GIVEN TASK
Begin at the first of the lines below and stop after the line that contains "Action: pos(142,1010)". Give those lines as a numbered list, leaving out any blank lines and the pictures.

--- START ---

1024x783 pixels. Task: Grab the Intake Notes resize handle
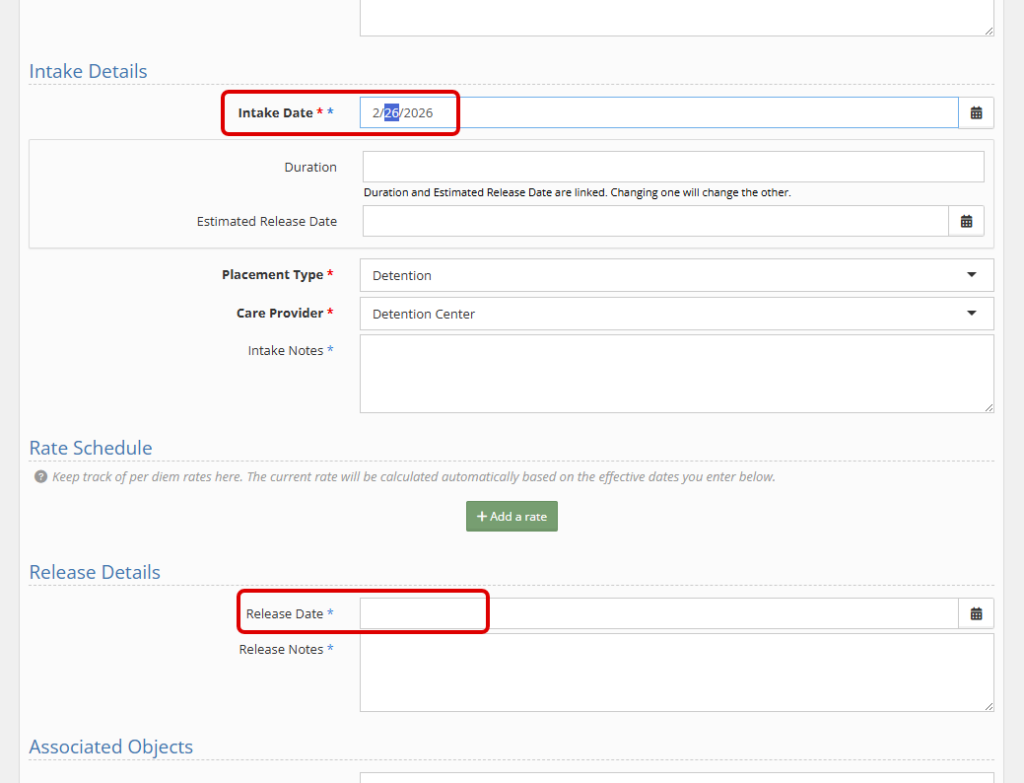point(988,406)
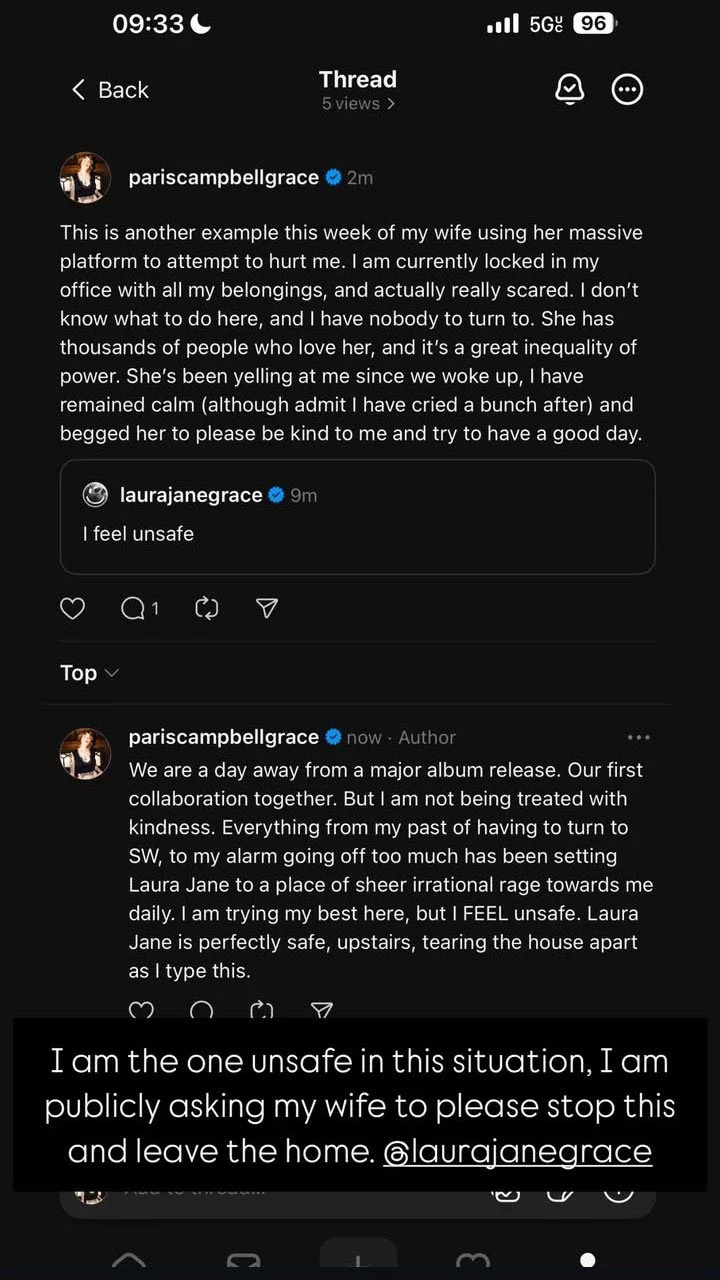This screenshot has height=1280, width=720.
Task: Like the author reply with heart icon
Action: pos(142,1010)
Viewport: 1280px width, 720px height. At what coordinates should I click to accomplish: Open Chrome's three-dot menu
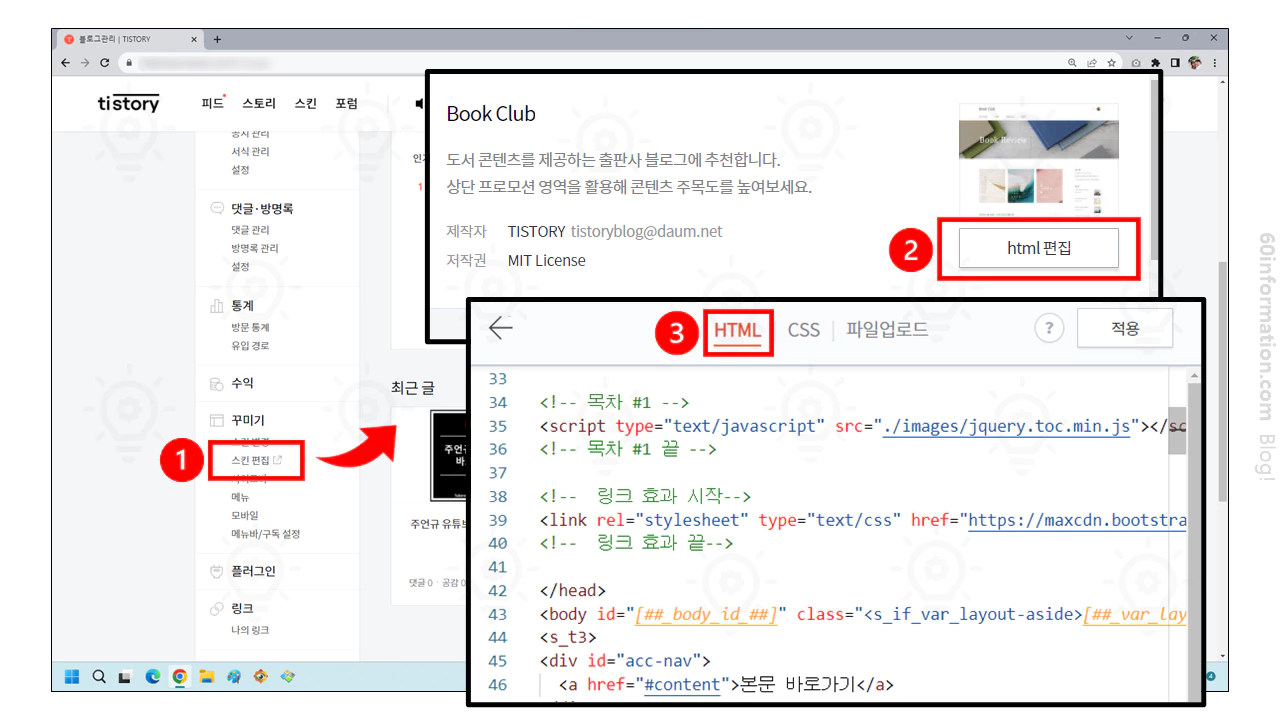(1215, 62)
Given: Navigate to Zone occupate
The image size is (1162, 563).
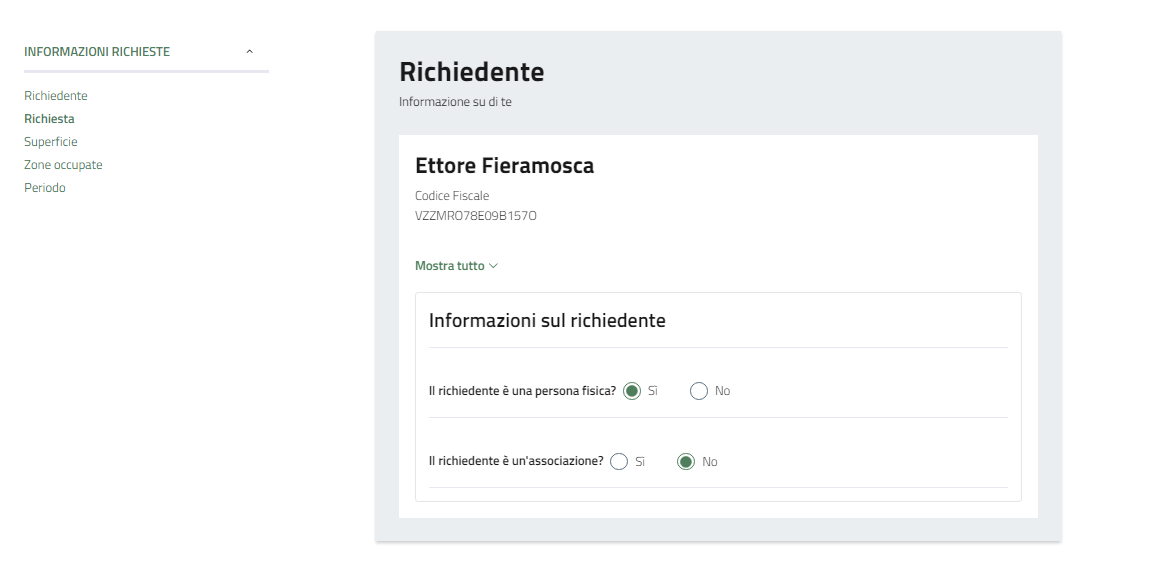Looking at the screenshot, I should [x=63, y=165].
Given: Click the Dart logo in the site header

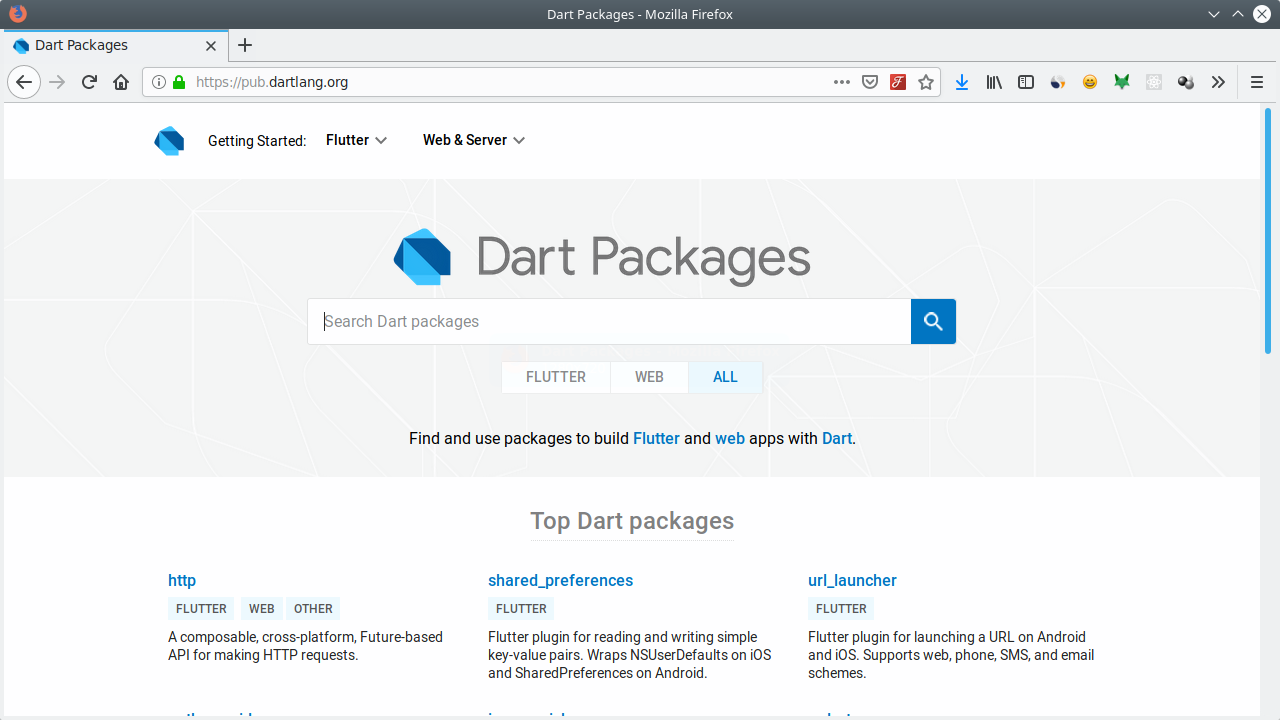Looking at the screenshot, I should tap(169, 140).
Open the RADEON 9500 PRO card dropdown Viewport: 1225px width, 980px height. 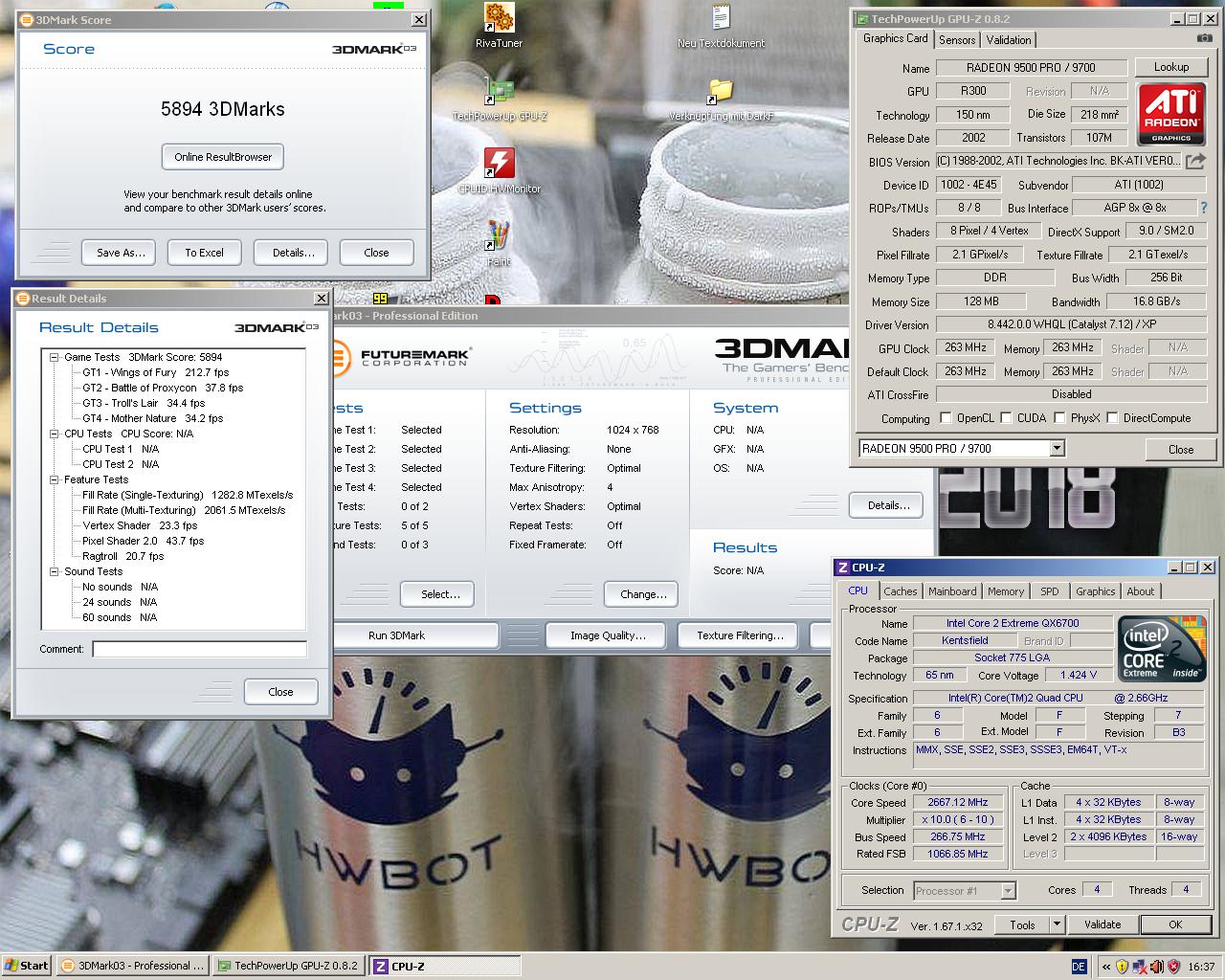(1057, 449)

--- END ---

FINAL ANSWER
1. 1024x783 pixels. Task: Grab the Intake Notes resize handle
2. point(988,406)
3. This screenshot has height=1280, width=720.
4. Task: Like the author reply with heart icon
5. Action: pos(142,1010)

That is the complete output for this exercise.